# Extracted information start

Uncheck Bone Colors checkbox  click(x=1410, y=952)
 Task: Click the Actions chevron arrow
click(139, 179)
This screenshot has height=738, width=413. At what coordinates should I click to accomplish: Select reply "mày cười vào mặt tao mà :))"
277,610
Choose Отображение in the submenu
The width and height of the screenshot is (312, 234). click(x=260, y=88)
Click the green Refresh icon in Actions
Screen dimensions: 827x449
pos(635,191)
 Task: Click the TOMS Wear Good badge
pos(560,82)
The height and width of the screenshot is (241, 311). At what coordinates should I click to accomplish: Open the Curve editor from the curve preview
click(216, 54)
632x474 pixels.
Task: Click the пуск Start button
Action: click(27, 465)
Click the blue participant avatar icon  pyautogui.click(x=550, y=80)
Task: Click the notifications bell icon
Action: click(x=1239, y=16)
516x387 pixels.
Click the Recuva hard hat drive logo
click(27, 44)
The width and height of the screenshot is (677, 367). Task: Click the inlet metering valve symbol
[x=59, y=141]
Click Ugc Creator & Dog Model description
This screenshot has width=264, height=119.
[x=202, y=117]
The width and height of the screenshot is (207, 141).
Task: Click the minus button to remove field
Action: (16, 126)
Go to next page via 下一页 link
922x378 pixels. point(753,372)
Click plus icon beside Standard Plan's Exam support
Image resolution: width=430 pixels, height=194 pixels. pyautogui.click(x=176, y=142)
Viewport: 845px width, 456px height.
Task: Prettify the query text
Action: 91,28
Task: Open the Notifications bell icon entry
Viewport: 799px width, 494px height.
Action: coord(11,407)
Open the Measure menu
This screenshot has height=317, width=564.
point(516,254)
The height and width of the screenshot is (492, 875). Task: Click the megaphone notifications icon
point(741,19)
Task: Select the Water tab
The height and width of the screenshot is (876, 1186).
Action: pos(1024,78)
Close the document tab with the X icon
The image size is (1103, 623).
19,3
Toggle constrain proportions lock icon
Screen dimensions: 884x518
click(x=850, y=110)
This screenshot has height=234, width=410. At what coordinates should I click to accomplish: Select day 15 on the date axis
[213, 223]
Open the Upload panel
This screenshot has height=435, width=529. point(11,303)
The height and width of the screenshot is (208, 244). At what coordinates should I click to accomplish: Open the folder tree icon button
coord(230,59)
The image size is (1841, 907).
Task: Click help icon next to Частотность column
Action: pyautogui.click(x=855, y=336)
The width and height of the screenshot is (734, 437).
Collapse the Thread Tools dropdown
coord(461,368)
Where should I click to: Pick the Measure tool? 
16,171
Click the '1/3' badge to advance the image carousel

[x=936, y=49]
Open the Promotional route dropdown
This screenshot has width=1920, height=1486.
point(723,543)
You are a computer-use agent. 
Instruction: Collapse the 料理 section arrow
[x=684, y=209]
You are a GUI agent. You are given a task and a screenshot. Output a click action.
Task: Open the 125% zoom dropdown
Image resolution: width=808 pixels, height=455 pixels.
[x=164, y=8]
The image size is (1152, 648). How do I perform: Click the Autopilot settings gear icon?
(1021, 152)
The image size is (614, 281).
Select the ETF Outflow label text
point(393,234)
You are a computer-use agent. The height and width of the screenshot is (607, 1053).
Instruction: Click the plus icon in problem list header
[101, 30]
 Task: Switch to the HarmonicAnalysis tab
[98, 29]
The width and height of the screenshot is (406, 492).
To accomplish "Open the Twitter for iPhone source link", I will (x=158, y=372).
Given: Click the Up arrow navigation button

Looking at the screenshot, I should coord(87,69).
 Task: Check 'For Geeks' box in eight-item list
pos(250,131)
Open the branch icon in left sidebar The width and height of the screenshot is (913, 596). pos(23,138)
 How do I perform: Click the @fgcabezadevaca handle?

# Extracted information end

What you need to do:
Output everything from the line containing "The width and height of the screenshot is (677, 367)." down to the line containing "Action: (16, 126)", both included, reproducing each line verbatim.

Exercise result:
The width and height of the screenshot is (677, 367). Task: Click the inlet metering valve symbol
[x=59, y=141]
Click Ugc Creator & Dog Model description
This screenshot has width=264, height=119.
[x=202, y=117]
The width and height of the screenshot is (207, 141).
Task: Click the minus button to remove field
Action: (16, 126)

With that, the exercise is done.